Working data -
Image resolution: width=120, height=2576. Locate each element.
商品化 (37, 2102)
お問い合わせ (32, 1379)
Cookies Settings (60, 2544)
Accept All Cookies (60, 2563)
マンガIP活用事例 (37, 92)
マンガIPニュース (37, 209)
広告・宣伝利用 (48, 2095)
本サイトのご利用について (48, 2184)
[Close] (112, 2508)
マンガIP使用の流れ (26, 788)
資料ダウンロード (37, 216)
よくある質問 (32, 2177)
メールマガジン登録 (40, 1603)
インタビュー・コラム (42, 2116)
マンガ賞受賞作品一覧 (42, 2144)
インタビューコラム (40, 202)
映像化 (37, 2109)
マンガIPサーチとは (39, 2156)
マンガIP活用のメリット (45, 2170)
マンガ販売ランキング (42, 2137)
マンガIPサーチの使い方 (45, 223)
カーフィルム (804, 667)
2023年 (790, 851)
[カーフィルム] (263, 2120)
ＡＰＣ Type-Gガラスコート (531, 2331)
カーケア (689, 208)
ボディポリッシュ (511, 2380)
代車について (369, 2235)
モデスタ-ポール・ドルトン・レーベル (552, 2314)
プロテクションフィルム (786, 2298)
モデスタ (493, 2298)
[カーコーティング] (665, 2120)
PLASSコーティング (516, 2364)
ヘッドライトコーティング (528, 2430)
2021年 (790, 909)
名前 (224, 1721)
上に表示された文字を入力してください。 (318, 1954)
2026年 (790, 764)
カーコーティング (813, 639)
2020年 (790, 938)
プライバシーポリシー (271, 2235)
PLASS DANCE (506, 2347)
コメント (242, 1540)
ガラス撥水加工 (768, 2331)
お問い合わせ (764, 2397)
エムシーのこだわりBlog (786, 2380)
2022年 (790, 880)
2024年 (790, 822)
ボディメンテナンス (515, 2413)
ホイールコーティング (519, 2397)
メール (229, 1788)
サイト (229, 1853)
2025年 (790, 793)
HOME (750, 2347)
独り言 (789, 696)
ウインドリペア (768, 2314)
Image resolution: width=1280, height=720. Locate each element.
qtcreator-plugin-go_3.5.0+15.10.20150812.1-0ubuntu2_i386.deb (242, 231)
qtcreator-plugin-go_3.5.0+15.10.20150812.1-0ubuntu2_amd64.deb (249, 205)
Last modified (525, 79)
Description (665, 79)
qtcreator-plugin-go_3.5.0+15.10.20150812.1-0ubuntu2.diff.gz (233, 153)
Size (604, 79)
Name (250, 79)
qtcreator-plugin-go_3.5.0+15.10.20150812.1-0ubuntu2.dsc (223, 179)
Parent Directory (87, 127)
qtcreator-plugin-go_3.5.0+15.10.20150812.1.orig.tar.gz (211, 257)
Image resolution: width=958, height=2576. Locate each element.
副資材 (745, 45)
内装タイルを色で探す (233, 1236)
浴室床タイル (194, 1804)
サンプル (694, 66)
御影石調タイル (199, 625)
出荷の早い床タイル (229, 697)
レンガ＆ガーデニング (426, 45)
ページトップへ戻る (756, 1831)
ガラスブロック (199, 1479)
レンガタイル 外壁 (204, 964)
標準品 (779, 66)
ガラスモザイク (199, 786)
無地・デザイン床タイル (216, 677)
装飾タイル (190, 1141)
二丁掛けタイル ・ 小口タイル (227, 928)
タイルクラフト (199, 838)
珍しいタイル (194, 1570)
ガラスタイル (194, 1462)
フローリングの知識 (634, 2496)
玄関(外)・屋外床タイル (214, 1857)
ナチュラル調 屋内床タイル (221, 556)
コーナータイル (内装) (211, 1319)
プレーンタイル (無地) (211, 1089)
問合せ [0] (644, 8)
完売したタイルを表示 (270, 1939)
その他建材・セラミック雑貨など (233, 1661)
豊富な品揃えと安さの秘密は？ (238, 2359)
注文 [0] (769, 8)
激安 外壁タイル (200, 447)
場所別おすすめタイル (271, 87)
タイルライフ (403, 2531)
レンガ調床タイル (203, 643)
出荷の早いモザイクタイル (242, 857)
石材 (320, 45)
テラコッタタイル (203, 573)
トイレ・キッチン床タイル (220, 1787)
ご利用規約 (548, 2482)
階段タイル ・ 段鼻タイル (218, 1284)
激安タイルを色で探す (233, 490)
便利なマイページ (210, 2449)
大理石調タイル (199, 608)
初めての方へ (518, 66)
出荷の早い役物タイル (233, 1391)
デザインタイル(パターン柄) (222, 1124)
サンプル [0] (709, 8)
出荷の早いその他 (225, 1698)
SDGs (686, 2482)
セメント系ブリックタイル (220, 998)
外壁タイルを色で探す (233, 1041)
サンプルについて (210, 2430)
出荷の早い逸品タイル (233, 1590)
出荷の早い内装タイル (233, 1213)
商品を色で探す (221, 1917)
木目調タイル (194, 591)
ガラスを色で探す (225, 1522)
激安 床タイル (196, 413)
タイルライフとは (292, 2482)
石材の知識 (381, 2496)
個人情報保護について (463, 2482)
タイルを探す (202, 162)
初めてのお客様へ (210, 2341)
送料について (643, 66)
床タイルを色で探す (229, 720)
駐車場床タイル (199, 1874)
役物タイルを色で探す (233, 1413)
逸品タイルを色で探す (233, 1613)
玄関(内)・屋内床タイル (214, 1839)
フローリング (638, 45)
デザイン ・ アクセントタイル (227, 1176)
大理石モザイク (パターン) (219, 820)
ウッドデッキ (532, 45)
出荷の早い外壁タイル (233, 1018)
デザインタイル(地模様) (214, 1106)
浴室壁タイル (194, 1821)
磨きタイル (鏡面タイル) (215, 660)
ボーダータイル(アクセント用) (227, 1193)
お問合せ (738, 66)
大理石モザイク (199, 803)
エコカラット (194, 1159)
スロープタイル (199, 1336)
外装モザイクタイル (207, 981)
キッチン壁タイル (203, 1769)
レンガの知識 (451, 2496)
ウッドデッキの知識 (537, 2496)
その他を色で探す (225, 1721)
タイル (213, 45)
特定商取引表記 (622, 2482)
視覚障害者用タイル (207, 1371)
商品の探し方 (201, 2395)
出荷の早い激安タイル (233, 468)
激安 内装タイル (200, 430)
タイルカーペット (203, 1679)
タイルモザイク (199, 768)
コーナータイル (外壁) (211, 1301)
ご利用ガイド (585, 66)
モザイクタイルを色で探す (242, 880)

Task brief -
Reproduce every line above that contains the string "width".

Written solution -
Image resolution: width=120, height=2576. Locate each element.
Image resolution: width=1280, height=720. Locate each element.
Image resolution: width=958, height=2576. Locate each element.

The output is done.